:: WHAT YOU SHOULD DO ::
All lines below are to be transcribed exactly.

:: Stored records ::
- - - - - - -
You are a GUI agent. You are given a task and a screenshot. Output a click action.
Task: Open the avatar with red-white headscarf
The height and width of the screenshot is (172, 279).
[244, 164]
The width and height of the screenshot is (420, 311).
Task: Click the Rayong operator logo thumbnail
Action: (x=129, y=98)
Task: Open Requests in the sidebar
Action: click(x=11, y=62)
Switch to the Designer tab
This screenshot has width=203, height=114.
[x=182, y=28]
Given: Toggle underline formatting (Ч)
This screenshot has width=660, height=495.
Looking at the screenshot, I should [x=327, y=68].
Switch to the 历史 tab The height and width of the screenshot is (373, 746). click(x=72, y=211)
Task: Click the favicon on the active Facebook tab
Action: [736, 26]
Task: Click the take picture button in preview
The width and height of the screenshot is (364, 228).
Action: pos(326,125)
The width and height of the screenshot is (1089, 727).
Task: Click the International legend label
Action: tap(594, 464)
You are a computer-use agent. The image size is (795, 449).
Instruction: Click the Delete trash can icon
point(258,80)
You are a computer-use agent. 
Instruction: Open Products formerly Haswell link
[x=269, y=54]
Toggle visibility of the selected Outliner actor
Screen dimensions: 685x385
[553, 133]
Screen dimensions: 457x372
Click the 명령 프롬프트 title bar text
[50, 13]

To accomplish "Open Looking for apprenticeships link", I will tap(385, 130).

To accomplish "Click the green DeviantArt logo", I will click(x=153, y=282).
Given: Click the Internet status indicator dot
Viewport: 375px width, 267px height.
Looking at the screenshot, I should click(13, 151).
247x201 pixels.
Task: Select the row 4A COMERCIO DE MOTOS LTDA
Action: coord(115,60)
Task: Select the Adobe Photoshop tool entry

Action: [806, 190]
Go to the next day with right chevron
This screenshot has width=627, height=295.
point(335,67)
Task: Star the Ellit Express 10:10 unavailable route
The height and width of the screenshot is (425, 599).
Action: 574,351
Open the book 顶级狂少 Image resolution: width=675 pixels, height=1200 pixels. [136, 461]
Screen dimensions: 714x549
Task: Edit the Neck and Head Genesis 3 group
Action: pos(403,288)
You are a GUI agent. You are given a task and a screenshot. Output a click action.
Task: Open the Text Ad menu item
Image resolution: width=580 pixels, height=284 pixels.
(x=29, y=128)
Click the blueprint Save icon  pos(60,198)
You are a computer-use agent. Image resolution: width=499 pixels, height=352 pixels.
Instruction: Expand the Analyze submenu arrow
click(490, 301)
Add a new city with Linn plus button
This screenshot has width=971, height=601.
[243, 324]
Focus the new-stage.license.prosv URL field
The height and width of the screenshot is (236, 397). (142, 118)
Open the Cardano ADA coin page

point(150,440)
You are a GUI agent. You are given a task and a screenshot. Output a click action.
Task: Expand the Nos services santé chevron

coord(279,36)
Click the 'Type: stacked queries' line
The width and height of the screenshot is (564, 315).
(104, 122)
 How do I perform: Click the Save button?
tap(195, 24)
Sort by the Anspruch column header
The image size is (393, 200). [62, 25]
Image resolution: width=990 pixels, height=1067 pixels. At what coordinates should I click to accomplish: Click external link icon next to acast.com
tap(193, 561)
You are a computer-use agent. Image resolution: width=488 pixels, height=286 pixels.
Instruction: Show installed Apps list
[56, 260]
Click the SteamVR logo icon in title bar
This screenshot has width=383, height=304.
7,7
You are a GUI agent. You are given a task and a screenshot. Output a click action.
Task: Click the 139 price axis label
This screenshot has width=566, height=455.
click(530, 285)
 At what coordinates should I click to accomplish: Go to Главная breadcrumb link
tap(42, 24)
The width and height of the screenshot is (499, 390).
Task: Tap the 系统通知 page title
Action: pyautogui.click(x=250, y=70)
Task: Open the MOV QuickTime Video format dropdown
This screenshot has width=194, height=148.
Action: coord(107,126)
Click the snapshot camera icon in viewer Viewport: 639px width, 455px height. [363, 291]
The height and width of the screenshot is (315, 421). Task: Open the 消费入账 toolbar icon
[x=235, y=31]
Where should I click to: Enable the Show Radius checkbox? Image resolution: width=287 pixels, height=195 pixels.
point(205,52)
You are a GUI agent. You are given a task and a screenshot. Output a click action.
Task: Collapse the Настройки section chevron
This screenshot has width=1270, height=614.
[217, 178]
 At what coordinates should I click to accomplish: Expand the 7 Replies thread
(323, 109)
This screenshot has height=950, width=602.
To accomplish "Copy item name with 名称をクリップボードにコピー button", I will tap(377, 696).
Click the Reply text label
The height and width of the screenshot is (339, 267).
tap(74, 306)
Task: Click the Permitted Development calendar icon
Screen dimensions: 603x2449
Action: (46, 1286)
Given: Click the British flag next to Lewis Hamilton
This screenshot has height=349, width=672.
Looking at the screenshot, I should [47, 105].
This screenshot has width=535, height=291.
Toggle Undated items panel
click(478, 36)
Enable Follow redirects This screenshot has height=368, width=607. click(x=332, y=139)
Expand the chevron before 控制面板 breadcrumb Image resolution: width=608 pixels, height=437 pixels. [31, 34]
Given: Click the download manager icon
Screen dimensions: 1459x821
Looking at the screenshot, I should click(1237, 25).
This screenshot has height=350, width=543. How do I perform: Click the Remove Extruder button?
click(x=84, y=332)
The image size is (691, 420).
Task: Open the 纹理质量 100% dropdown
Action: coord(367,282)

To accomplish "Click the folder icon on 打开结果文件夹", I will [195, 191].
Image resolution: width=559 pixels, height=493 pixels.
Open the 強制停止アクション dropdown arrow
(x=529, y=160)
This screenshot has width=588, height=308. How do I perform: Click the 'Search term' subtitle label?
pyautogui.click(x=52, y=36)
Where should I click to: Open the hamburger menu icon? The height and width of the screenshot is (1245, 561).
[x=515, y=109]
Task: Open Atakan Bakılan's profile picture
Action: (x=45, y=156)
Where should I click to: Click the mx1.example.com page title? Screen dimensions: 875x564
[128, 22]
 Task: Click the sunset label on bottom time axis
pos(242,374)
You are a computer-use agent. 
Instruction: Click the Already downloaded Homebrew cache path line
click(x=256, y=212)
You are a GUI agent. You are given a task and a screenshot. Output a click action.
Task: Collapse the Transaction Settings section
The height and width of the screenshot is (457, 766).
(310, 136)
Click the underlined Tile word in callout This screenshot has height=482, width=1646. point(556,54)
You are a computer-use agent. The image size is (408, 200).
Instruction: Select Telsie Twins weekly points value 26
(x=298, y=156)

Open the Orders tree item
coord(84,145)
- - - - - - -
:: RESULT OF THIS TASK ::
You are a GUI agent. You are given a task and a screenshot. Output a click action.
Task: Open the avatar with red-white headscarf
The height and width of the screenshot is (172, 279).
[244, 164]
The width and height of the screenshot is (420, 311).
Task: Click the Rayong operator logo thumbnail
Action: (x=129, y=98)
Task: Open Requests in the sidebar
Action: click(x=11, y=62)
Switch to the Designer tab
This screenshot has width=203, height=114.
[x=182, y=28]
Given: Toggle underline formatting (Ч)
This screenshot has width=660, height=495.
Looking at the screenshot, I should [x=327, y=68].
Switch to the 历史 tab The height and width of the screenshot is (373, 746). click(x=72, y=211)
Task: Click the favicon on the active Facebook tab
Action: [736, 26]
Task: Click the take picture button in preview
The width and height of the screenshot is (364, 228).
Action: pos(326,125)
The width and height of the screenshot is (1089, 727).
Task: Click the International legend label
Action: tap(594, 464)
You are a computer-use agent. The image size is (795, 449).
Instruction: Click the Delete trash can icon
point(258,80)
You are a computer-use agent. 
Instruction: Open Products formerly Haswell link
[x=269, y=54]
Toggle visibility of the selected Outliner actor
Screen dimensions: 685x385
[553, 133]
Screen dimensions: 457x372
Click the 명령 프롬프트 title bar text
[50, 13]

To accomplish "Open Looking for apprenticeships link", I will tap(385, 130).

To accomplish "Click the green DeviantArt logo", I will click(x=153, y=282).
Given: Click the Internet status indicator dot
Viewport: 375px width, 267px height.
Looking at the screenshot, I should click(13, 151).
247x201 pixels.
Task: Select the row 4A COMERCIO DE MOTOS LTDA
Action: coord(115,60)
Task: Select the Adobe Photoshop tool entry

Action: [806, 190]
Go to the next day with right chevron
This screenshot has width=627, height=295.
point(335,67)
Task: Star the Ellit Express 10:10 unavailable route
The height and width of the screenshot is (425, 599).
Action: 574,351
Open the book 顶级狂少 Image resolution: width=675 pixels, height=1200 pixels. [136, 461]
Screen dimensions: 714x549
Task: Edit the Neck and Head Genesis 3 group
Action: pos(403,288)
You are a GUI agent. You are given a task and a screenshot. Output a click action.
Task: Open the Text Ad menu item
Image resolution: width=580 pixels, height=284 pixels.
(x=29, y=128)
Click the blueprint Save icon  pos(60,198)
You are a computer-use agent. Image resolution: width=499 pixels, height=352 pixels.
Instruction: Expand the Analyze submenu arrow
click(490, 301)
Add a new city with Linn plus button
This screenshot has width=971, height=601.
[243, 324]
Focus the new-stage.license.prosv URL field
The height and width of the screenshot is (236, 397). (142, 118)
Open the Cardano ADA coin page

point(150,440)
You are a GUI agent. You are given a task and a screenshot. Output a click action.
Task: Expand the Nos services santé chevron

coord(279,36)
Click the 'Type: stacked queries' line
The width and height of the screenshot is (564, 315).
(104, 122)
 How do I perform: Click the Save button?
tap(195, 24)
Sort by the Anspruch column header
The image size is (393, 200). [62, 25]
Image resolution: width=990 pixels, height=1067 pixels. At what coordinates should I click to accomplish: Click external link icon next to acast.com
tap(193, 561)
You are a computer-use agent. Image resolution: width=488 pixels, height=286 pixels.
Instruction: Show installed Apps list
[56, 260]
Click the SteamVR logo icon in title bar
This screenshot has width=383, height=304.
7,7
You are a GUI agent. You are given a task and a screenshot. Output a click action.
Task: Click the 139 price axis label
This screenshot has width=566, height=455.
click(530, 285)
 At what coordinates should I click to accomplish: Go to Главная breadcrumb link
tap(42, 24)
The width and height of the screenshot is (499, 390).
Task: Tap the 系统通知 page title
Action: pyautogui.click(x=250, y=70)
Task: Open the MOV QuickTime Video format dropdown
This screenshot has width=194, height=148.
Action: coord(107,126)
Click the snapshot camera icon in viewer Viewport: 639px width, 455px height. [363, 291]
The height and width of the screenshot is (315, 421). Task: Open the 消费入账 toolbar icon
[x=235, y=31]
Where should I click to: Enable the Show Radius checkbox? Image resolution: width=287 pixels, height=195 pixels.
point(205,52)
You are a GUI agent. You are given a task and a screenshot. Output a click action.
Task: Collapse the Настройки section chevron
This screenshot has width=1270, height=614.
[217, 178]
 At what coordinates should I click to accomplish: Expand the 7 Replies thread
(323, 109)
This screenshot has height=950, width=602.
To accomplish "Copy item name with 名称をクリップボードにコピー button", I will tap(377, 696).
Click the Reply text label
The height and width of the screenshot is (339, 267).
tap(74, 306)
Task: Click the Permitted Development calendar icon
Screen dimensions: 603x2449
Action: (46, 1286)
Given: Click the British flag next to Lewis Hamilton
This screenshot has height=349, width=672.
Looking at the screenshot, I should [47, 105].
This screenshot has width=535, height=291.
Toggle Undated items panel
click(478, 36)
Enable Follow redirects This screenshot has height=368, width=607. click(x=332, y=139)
Expand the chevron before 控制面板 breadcrumb Image resolution: width=608 pixels, height=437 pixels. [31, 34]
Given: Click the download manager icon
Screen dimensions: 1459x821
Looking at the screenshot, I should click(1237, 25).
This screenshot has height=350, width=543. How do I perform: Click the Remove Extruder button?
click(x=84, y=332)
The image size is (691, 420).
Task: Open the 纹理质量 100% dropdown
Action: coord(367,282)

To accomplish "Click the folder icon on 打开结果文件夹", I will [195, 191].
Image resolution: width=559 pixels, height=493 pixels.
Open the 強制停止アクション dropdown arrow
(x=529, y=160)
This screenshot has width=588, height=308. How do I perform: Click the 'Search term' subtitle label?
pyautogui.click(x=52, y=36)
Where should I click to: Open the hamburger menu icon? The height and width of the screenshot is (1245, 561).
[x=515, y=109]
Task: Open Atakan Bakılan's profile picture
Action: (x=45, y=156)
Where should I click to: Click the mx1.example.com page title? Screen dimensions: 875x564
[128, 22]
 Task: Click the sunset label on bottom time axis
pos(242,374)
You are a computer-use agent. 
Instruction: Click the Already downloaded Homebrew cache path line
click(x=256, y=212)
You are a GUI agent. You are given a task and a screenshot. Output a click action.
Task: Collapse the Transaction Settings section
The height and width of the screenshot is (457, 766).
(310, 136)
Click the underlined Tile word in callout This screenshot has height=482, width=1646. point(556,54)
You are a computer-use agent. The image size is (408, 200).
Instruction: Select Telsie Twins weekly points value 26
(x=298, y=156)

Open the Orders tree item
coord(84,145)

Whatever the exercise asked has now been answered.